17-03-2012, 10:16 AM
A Comparative Study on Application of Data Mining Technique in Human Shape Clustering: Principal Component Analysis vs. Factor Analysis
Abstract
Traditional human shape classification usually adopted
some key measurements, leading several problems to product
ergonomic design. Multivariate analysis is able to supplement the
disadvantages of traditional method. Among methods of
multivariate analysis, Principal component analysis (PCA) and
Factor analysis (FA) have enjoyed widespread popularity.

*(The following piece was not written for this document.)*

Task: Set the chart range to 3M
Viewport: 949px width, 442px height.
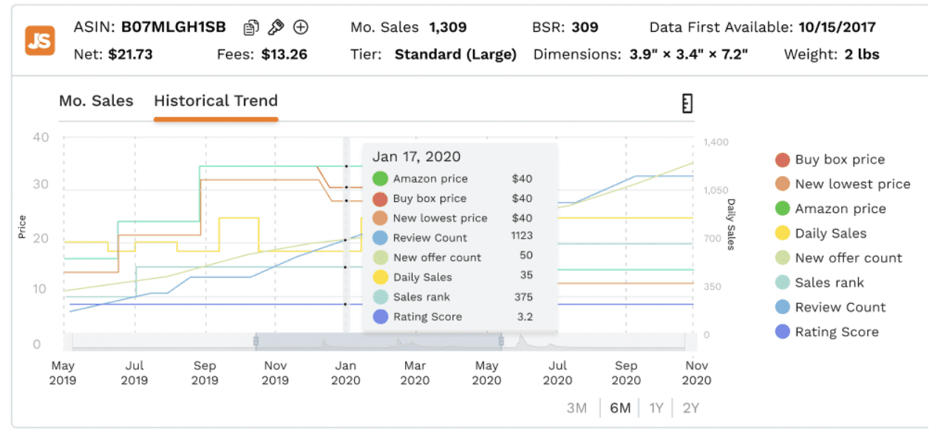Action: pyautogui.click(x=576, y=408)
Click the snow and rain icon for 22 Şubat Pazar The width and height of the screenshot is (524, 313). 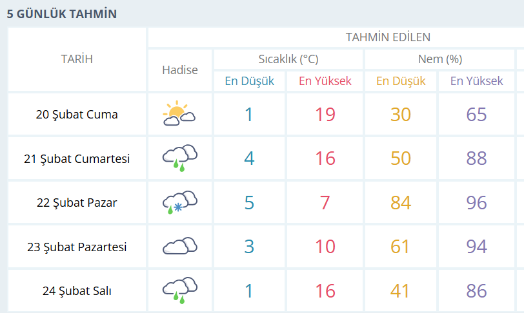pyautogui.click(x=179, y=202)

Though both of them are to reduce the dimensions of variances in
the sample, there are differences between PCA and FA worth
further investigation. The purpose of the paper is to demonstrate
the differences between PCA and FA by analyzing the
multivariate anthropometric data. K-means cluster analysis was
developed to divide samples into groups with homogenous
characteristics according to the PCA scores (or FA scores).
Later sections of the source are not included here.